A group is protesting against the installation of a 4G Vodafone mobile tower set to be installed in Coromandel town, but the company says the infrastructure is badly needed in the district.
Protesters were at the proposed site of the new tower on the corner between Edward street and Rings road, preventing construction from beginning.
It is unclear whether the group is against the site being used for a cell tower or against any cell infrastructure.
Thames-Coromandel District mayor Len Salt says the group has a right to protest, but the community also has needs.
“They have a right for their voices to be heard in context with the needs of the wider community, and I respect that right.

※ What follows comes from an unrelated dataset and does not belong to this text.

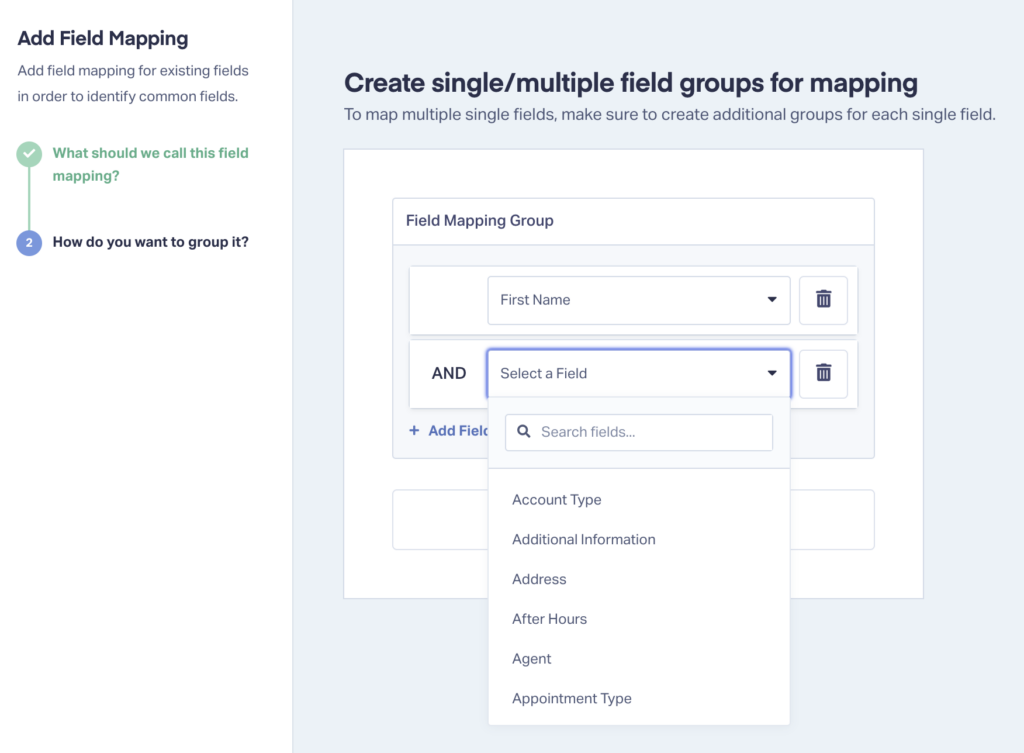This screenshot has width=1024, height=753.
Task: Select the AND condition label
Action: (x=448, y=373)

“Vodafone is installing the cell site in order to significantly improve coverage in Coromandel Town and to provide additional capacity to meet the growing demand for mobile data.”

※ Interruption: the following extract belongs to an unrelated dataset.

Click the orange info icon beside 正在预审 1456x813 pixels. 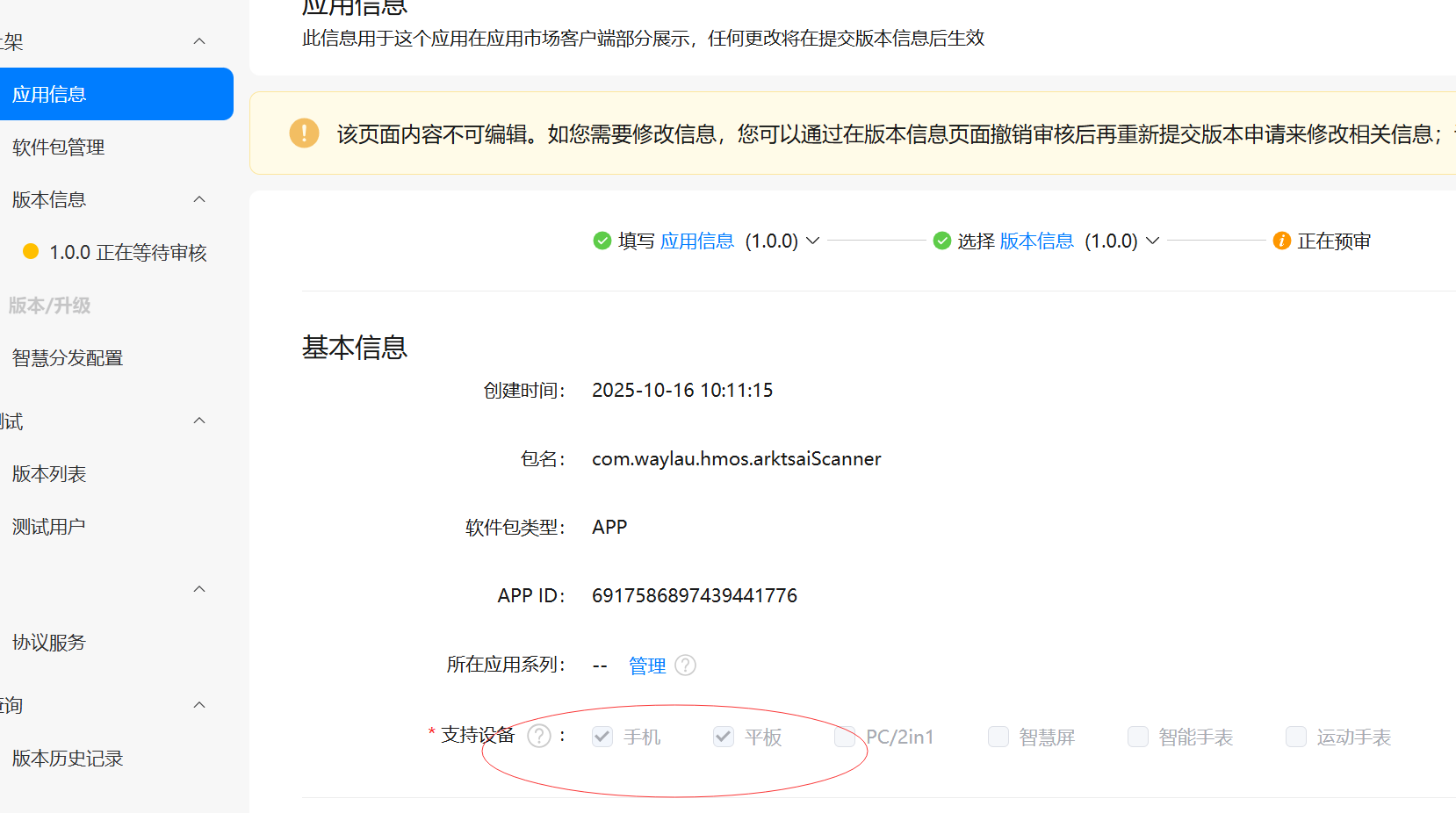pos(1281,241)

A new cell site is critical for improving the towns mobile data coverage, council says.
Data is in increased demand due to greater use of technology as well as wireless broadband for streaming services.
It is understood the protest group are going by the name ‘A group of men and women in their natural state’.
When a member of the group was approached for comment, they declined.
The new tower will support emergency services to respond to Civil Defence emergency events, people’s mobile phone use and for business and educational resources to work remotely, council says.
Protest action against the instalment of cell towers is not new for residents in the township.
In 2019, telecommunications company Spark NZ halted construction on a 20m cell tower on Tiki Road in Coromandel after opposition from locals.
Coromandel residents met with representatives from Spark and handed them a petition of some 1200 signatures against the proposed cell tower that sat next to a heritage precinct.
The meeting followed a 24-hour roster of community advocates standing guard at the location.
In a statement, a spokesperson for Vodafone says the company is disappointed that the group is stopping contractors from starting construction.
Vodafone undertook public engagement whilst researching potential sites through the Coromandel.
“We have talked to a group representative who is occupying the land, but he was not prepared to discuss what a resolution looks like,” a Vodafone spokesperson says.
“We understand that some people would prefer we put cell sites out of sight and far away from them, but this is just not possible. The infrastructure needs to be closer to the user to meet the capacity and coverage demands.”
The site has been identified as the best location for the tower.
The site was also in line with nationally consistent standards, council’s district plan and best international practises, TCDC says.
Coromandel-Colville Ward councillor John Morrissey, who has been out of town for the past week, says he has heard about the protest.
“That site was selected after a lot of research by Vodafone as being one of two possible sites in Coromandel town…the first site was disregarded because it was prone to flood which only left the one other site suitable for the purpose.”
Police say they have been monitoring the site and there has been no issues or arrests.
“Police are aware of Protests in Coromandel, and have staff in the area observing… the focus remains to be balancing the safety of all protesters, the public, and the business involved, while acknowledging the right to protest peacefully and lawfully.”
Salt says they are working with Vodafone and police to reach an amicable resolution with the protestors.